-- start --

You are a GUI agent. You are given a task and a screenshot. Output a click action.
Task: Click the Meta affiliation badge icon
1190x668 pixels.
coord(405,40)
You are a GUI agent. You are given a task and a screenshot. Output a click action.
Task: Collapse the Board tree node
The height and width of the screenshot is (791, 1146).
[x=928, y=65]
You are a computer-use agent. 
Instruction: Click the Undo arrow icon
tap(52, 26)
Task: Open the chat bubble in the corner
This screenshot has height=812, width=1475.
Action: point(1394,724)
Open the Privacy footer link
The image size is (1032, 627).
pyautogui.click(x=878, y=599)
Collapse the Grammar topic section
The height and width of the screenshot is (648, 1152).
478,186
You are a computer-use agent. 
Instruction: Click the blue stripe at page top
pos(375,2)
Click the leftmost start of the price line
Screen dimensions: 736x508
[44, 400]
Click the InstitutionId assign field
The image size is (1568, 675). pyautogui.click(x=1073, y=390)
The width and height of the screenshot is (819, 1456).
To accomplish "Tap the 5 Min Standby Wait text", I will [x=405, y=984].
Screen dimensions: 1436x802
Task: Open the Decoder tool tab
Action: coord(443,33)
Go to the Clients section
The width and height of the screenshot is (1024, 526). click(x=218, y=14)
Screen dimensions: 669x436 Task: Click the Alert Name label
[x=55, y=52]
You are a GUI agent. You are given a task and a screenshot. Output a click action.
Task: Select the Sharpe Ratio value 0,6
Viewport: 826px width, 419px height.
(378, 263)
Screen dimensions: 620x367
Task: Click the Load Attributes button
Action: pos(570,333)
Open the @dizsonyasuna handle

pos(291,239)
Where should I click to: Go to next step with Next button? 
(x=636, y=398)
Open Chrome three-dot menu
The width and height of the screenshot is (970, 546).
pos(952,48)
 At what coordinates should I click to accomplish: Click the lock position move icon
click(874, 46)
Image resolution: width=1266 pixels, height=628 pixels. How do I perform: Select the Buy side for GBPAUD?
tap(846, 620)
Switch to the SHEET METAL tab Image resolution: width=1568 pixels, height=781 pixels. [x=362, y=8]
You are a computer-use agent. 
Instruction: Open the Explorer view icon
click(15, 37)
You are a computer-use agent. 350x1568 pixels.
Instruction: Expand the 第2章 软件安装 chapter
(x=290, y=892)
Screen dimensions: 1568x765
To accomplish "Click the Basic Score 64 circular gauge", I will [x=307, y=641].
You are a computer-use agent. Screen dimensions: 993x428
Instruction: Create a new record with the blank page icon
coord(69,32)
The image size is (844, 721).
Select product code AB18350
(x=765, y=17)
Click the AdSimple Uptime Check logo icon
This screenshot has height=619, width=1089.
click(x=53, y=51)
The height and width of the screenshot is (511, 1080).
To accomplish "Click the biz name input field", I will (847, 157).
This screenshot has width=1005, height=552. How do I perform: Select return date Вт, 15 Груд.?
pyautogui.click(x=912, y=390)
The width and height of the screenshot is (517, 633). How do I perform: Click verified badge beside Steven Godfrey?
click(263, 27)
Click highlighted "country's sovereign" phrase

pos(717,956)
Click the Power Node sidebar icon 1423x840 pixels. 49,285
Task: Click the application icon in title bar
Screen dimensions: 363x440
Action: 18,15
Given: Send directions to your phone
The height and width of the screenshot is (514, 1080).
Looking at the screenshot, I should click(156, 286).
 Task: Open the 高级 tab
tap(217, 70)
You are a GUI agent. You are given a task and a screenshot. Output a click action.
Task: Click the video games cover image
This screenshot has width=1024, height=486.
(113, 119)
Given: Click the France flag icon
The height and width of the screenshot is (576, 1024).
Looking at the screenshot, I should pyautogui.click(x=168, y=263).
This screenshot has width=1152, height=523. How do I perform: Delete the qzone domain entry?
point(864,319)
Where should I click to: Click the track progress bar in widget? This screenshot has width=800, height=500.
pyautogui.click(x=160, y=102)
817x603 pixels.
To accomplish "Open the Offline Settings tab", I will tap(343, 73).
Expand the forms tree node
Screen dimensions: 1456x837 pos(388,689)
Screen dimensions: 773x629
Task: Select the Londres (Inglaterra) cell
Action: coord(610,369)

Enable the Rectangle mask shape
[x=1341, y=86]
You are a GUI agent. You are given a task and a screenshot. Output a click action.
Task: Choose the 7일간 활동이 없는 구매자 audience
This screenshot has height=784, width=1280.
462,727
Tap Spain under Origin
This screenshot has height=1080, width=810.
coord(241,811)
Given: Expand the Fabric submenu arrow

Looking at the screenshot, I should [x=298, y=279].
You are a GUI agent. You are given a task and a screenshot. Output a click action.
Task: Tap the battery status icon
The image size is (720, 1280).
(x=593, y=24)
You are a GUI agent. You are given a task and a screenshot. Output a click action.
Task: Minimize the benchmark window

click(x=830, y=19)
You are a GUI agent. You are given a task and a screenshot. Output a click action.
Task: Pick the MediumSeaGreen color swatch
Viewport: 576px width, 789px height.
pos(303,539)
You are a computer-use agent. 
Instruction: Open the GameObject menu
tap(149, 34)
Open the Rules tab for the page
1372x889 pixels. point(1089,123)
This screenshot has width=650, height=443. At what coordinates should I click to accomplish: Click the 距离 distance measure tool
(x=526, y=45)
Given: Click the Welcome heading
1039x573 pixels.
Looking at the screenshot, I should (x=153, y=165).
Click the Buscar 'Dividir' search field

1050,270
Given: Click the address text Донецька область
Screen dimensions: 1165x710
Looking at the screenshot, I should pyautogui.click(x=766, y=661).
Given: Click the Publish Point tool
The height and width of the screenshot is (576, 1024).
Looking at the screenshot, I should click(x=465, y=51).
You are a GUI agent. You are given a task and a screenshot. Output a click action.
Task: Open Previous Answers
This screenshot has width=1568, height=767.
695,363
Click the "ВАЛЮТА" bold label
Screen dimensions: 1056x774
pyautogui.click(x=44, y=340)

-- end --

- Task objective
Arrange the records above, from the first line through the line holding "Action: point(1394,724)", inclusive, as a Markdown table with columns Row and Line, numbering each line and leaving out blank lines.

- Reply to the task
| Row | Line |
|---|---|
| 1 | You are a GUI agent. You are given a task and a screenshot. Output a click action. |
| 2 | Task: Click the Meta affiliation badge icon |
| 3 | 1190x668 pixels. |
| 4 | coord(405,40) |
| 5 | You are a GUI agent. You are given a task and a screenshot. Output a click action. |
| 6 | Task: Collapse the Board tree node |
| 7 | The height and width of the screenshot is (791, 1146). |
| 8 | [x=928, y=65] |
| 9 | You are a computer-use agent.  |
| 10 | Instruction: Click the Undo arrow icon |
| 11 | tap(52, 26) |
| 12 | Task: Open the chat bubble in the corner |
| 13 | This screenshot has height=812, width=1475. |
| 14 | Action: point(1394,724) |